What to work on:
Under this line is some data; print exactly the lines from the one containing "The height and width of the screenshot is (230, 273)." through its last line, without pictures.

Saved data entries:
********
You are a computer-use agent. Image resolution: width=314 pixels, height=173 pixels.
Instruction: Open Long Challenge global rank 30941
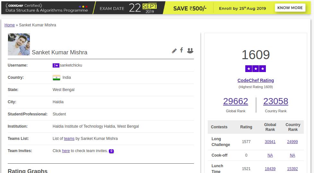pos(270,142)
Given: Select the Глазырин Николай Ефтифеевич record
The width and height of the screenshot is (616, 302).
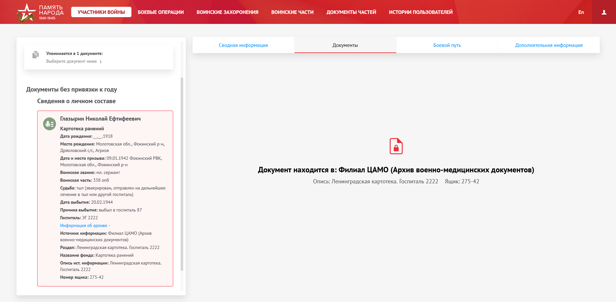Looking at the screenshot, I should [100, 119].
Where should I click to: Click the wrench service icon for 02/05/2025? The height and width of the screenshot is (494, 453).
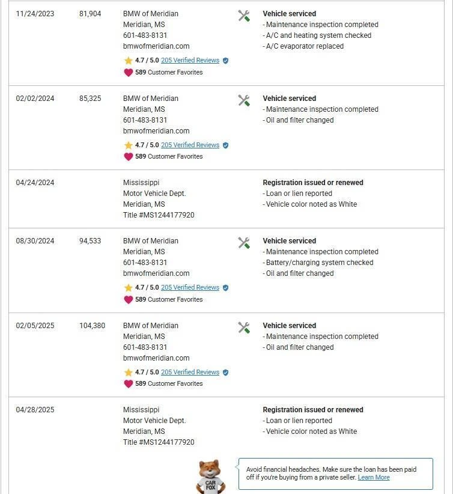[x=244, y=328]
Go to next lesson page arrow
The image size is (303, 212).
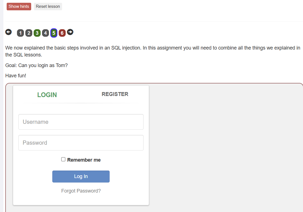(70, 32)
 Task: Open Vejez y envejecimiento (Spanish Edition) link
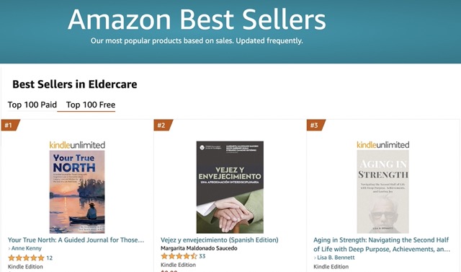[219, 240]

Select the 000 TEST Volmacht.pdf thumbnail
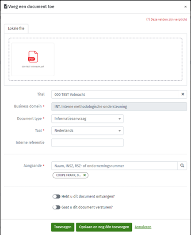(x=33, y=60)
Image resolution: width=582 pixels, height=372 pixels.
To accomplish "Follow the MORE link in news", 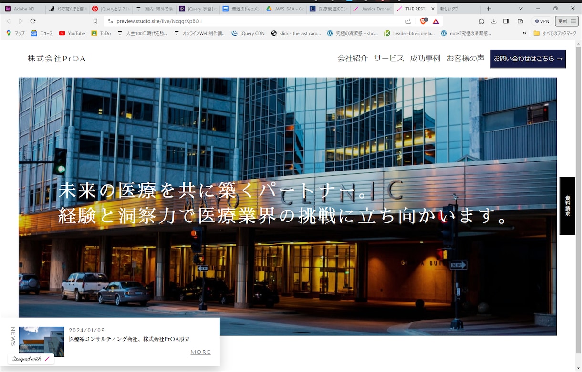I will pos(201,352).
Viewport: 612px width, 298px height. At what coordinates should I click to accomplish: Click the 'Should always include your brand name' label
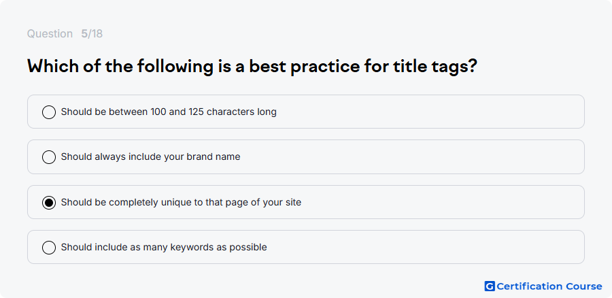click(151, 157)
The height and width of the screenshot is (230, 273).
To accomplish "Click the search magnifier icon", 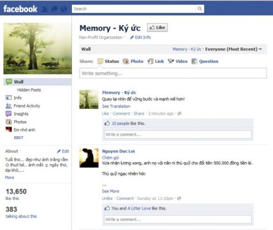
********
Written answer:
The height and width of the screenshot is (230, 273).
To accomplish "Click the search magnifier icon", 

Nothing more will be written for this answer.